The bar charged Farid Yaghoubtil and Daniel Azizi, two co-founders of a personal injury firm, and Igor Fradkin, a trial lawyer, on Monday for registering accident victims across the US, even though they have no lawyers to handle cases outside of California. The company took clients in Texas, Florida, Maryland, Arizona, Iowa, Michigan, Tennessee and Virginia, according to the complaint.

Yaghoubtil faces 16 charges, including practicing law without a license, charging illegal fees, and continuing to represent a client who has fired a firm. Azizi faces 11 charges and Fradkin faces four.

A spokesperson for the Downtown LA Law Group did not immediately comment in response to an inquiry from The Times. The company has previously denied any wrongdoing.

“The public depends on attorneys to follow the law and be transparent about where they are authorized to practice,” said George Cardona, the State Bar's senior trial attorney, in a statement. “When attorneys expand their practice in areas where they are not licensed or allow employees to perform unauthorized legal work in those areas, they are putting clients at risk.”

DTLA is currently experiencing another investigation from the state bar regarding the thousands of sexual harassment lawsuits filed against the county, and a investigate at the district attorney's office. They both look allegations It was reported by The Times last year that employers were paying clients to register with the company and file sexual harassment claims, some of which were allegedly false.

The company said it “obviously does not engage in, and has never allowed, cash exchanges to retain customers.”

When the state bar's investigation was revealed in January, the company said it was cooperating with investigators and “taking whatever steps are necessary to protect the legal privacy rights of sexual harassment plaintiffs.”

Downtown LA Law Group, one of the largest personal injury practices in Southern California firms, it was founded by three long-time friends: Azizi and Yaghoubtil, cousins, and Salar Hendizadeh, his friend from elementary school. They began working together in August 2013, according to the complaint.

Hendizadeh left the company last October.
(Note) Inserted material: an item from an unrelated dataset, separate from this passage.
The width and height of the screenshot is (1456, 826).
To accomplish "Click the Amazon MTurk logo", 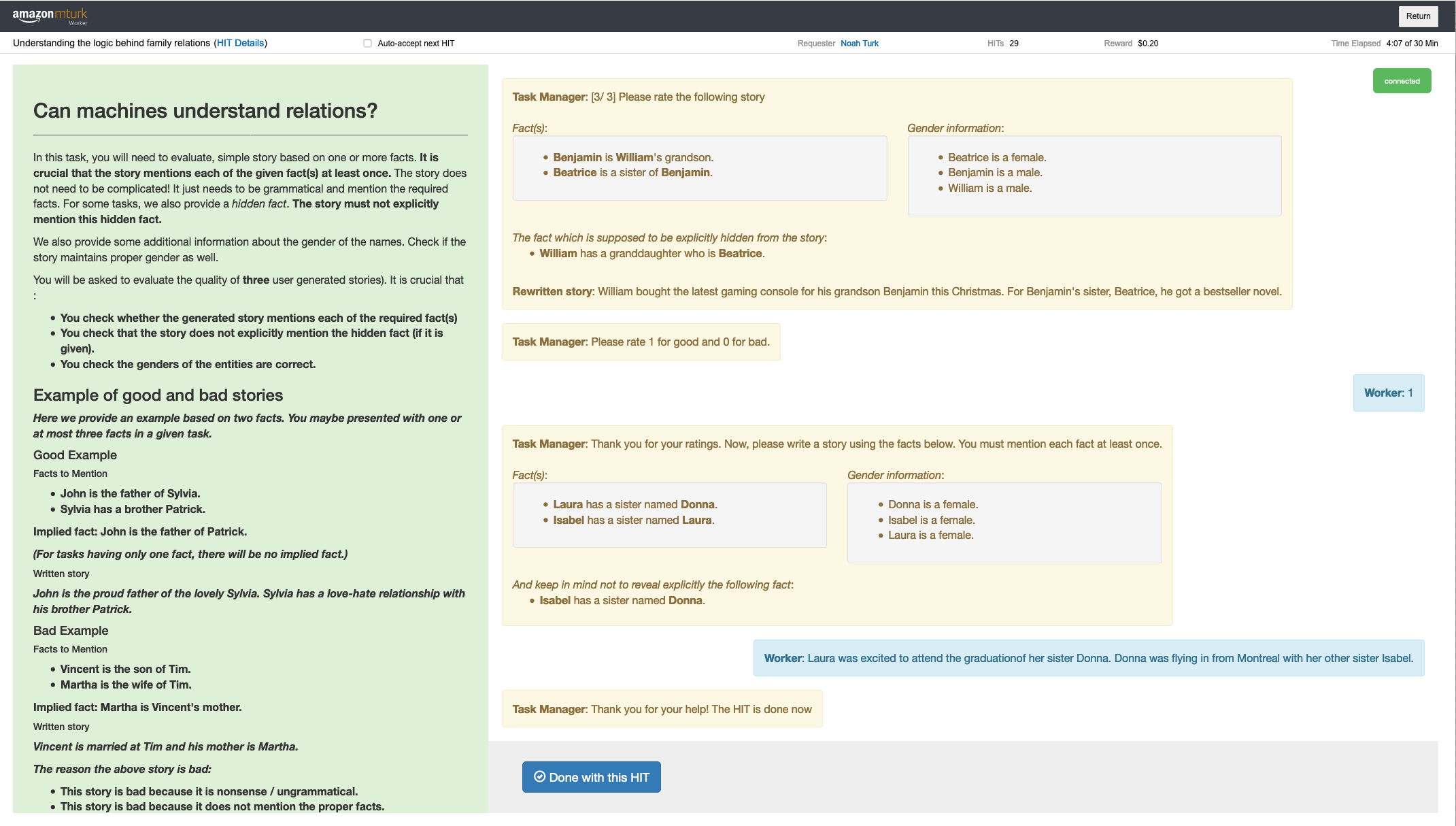I will tap(50, 16).
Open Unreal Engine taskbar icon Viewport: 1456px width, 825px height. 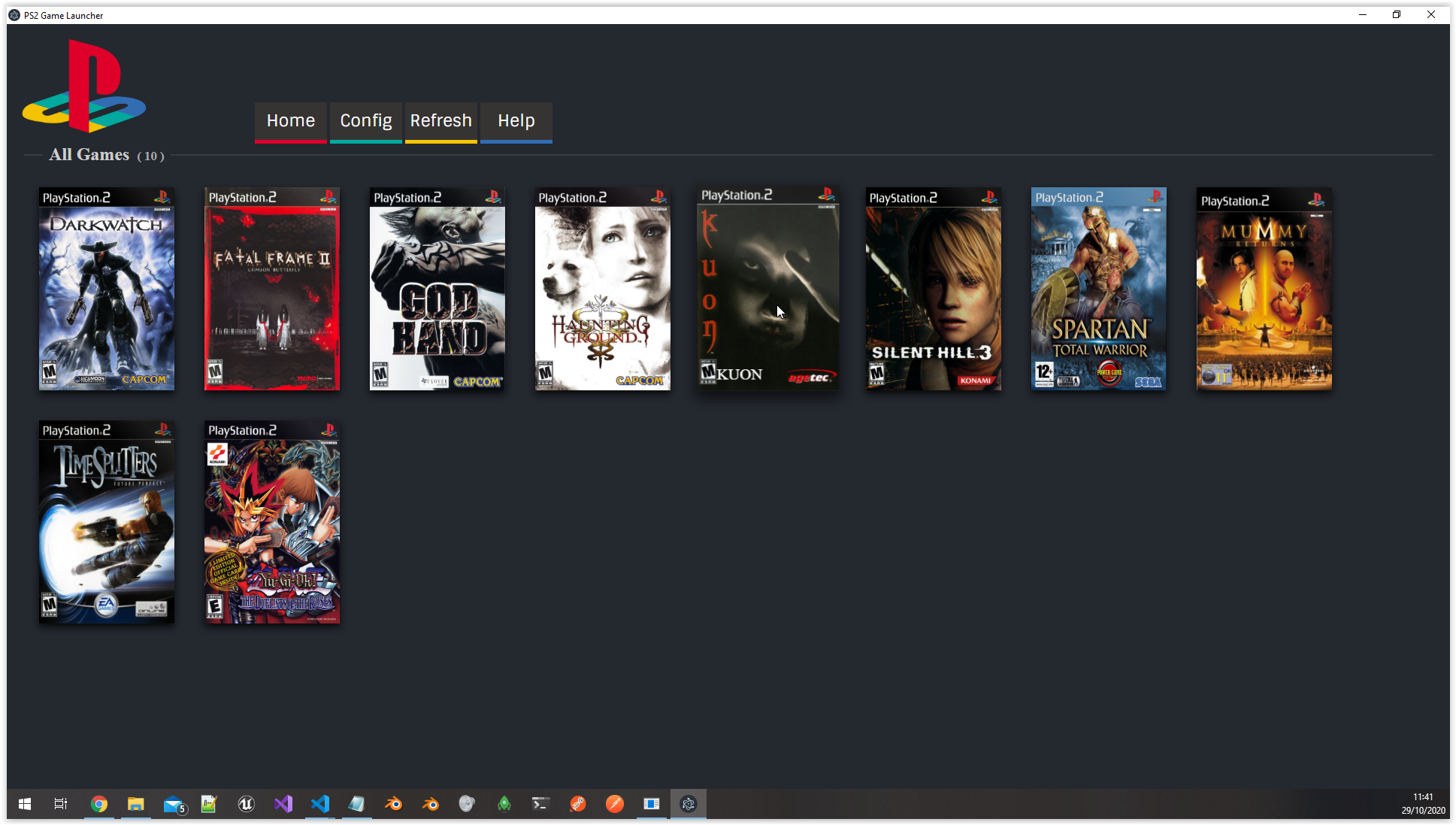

The suspect sued him on March 5 for similar allegations of recruiting clients without a license, including in Texas, where the firm went under the name “Lone Star Injury Law Firm” and billed itself as “Texas' #1 National Injury Law Firm.”

The firm had one L.A.-based attorney who was licensed to practice in Texas, Darren McBratney, but he left in early 2022, according to bar complaints. The bar says the company refused to remove McBratney's name from its website for years despite a cease-and-desist letter.

Attorneys are able to take cases in states where they are not licensed, but they must work with a local attorney or get permission from the court.

On Jan. 19, 2020, the bar alleged that the company registered Texas resident Kelli Rushing after she was injured at a hotel in Fort Worth. The company eventually received a settlement of about $1.1 million. Of that payment, DTLA received about $455,0000, the filing said.

On May 25, 2022, the company booked a mother and daughter in a Lyft accident near Baltimore and offered the mother “bicoastal treatment,” including spinal surgery in LA, according to the bar complaint.

On May 15, 2025, the complaint said, while the company was under investigation for its out-of-state practices, DTLA asked the client to sign a document that “falsely stated to DTLA” that they were not licensed in Maryland.

“As disclosed to you when you retained our firm, Downtown LA Law Group, LLP is not licensed to practice law in the state where your legal matter is pending,” the document provided by the firm read, according to the state bar. “From the beginning, we made it clear that we were not going to be your primary legal counsel in that district.”

The bar also alleged that the firm continued to represent California resident Phyllis Goldsmith after she asked to terminate the firm on September 1, 2021, nearly a year after they filed suit against her. About a week after Goldsmith asked them to drop his case, the company sent a subpoena to the defendant's insurance company even though they were no longer allowed to represent him, according to the complaint.